Problem to solve –
Once the line with "Image resolution: width=830" is found, repeat exactly that line and every one after it until the data below ends, including the last line.
********************
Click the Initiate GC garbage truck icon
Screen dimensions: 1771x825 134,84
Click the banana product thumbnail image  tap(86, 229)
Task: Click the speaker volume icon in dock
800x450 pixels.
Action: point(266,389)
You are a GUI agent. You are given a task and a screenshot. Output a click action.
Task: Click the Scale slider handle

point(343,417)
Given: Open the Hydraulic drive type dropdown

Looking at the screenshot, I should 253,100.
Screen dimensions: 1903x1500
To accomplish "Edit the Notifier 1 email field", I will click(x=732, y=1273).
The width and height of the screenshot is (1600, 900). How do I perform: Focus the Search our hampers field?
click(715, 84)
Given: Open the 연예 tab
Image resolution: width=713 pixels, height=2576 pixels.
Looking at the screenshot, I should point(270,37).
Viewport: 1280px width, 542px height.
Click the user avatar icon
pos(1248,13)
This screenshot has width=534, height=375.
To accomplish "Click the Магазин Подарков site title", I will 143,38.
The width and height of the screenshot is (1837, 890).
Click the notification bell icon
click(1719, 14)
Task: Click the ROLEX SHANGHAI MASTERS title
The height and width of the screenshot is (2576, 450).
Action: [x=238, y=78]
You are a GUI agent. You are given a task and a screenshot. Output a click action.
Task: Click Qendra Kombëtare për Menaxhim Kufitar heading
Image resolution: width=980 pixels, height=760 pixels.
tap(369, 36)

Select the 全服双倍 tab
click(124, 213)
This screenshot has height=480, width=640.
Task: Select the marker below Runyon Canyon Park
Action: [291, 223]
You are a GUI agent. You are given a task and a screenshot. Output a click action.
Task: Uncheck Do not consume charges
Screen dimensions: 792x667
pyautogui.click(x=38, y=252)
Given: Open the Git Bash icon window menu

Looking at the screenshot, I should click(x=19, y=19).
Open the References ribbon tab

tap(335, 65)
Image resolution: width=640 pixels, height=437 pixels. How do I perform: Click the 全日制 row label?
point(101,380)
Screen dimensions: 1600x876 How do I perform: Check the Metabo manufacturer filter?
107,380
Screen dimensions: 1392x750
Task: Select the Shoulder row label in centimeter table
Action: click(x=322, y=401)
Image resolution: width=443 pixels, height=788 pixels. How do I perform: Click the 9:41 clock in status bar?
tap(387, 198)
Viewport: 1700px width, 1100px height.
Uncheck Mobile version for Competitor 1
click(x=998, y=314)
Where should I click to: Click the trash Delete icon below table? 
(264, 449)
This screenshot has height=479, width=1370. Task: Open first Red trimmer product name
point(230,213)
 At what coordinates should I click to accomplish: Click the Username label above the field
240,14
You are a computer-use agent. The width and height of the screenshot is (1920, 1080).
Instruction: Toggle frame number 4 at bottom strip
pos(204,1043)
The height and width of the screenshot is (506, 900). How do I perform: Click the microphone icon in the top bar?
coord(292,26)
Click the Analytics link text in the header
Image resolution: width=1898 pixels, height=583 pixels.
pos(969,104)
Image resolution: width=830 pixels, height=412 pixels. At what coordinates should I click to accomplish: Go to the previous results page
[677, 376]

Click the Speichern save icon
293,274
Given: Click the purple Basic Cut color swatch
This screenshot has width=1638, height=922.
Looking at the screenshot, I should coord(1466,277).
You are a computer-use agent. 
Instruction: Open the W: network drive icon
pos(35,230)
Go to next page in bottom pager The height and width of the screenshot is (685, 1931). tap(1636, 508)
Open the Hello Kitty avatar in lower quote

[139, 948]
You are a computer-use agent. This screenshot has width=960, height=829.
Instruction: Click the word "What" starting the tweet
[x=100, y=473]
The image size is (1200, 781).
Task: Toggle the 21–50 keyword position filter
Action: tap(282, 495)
********************
Solution for this exercise –
Image resolution: width=830 pixels, height=412 pixels. At what coordinates should I click to accomplish: Go to the previous results page
[677, 376]

Click the Speichern save icon
293,274
Given: Click the purple Basic Cut color swatch
This screenshot has width=1638, height=922.
Looking at the screenshot, I should coord(1466,277).
You are a computer-use agent. 
Instruction: Open the W: network drive icon
pos(35,230)
Go to next page in bottom pager The height and width of the screenshot is (685, 1931). tap(1636, 508)
Open the Hello Kitty avatar in lower quote

[139, 948]
You are a computer-use agent. This screenshot has width=960, height=829.
Instruction: Click the word "What" starting the tweet
[x=100, y=473]
The image size is (1200, 781).
Task: Toggle the 21–50 keyword position filter
Action: tap(282, 495)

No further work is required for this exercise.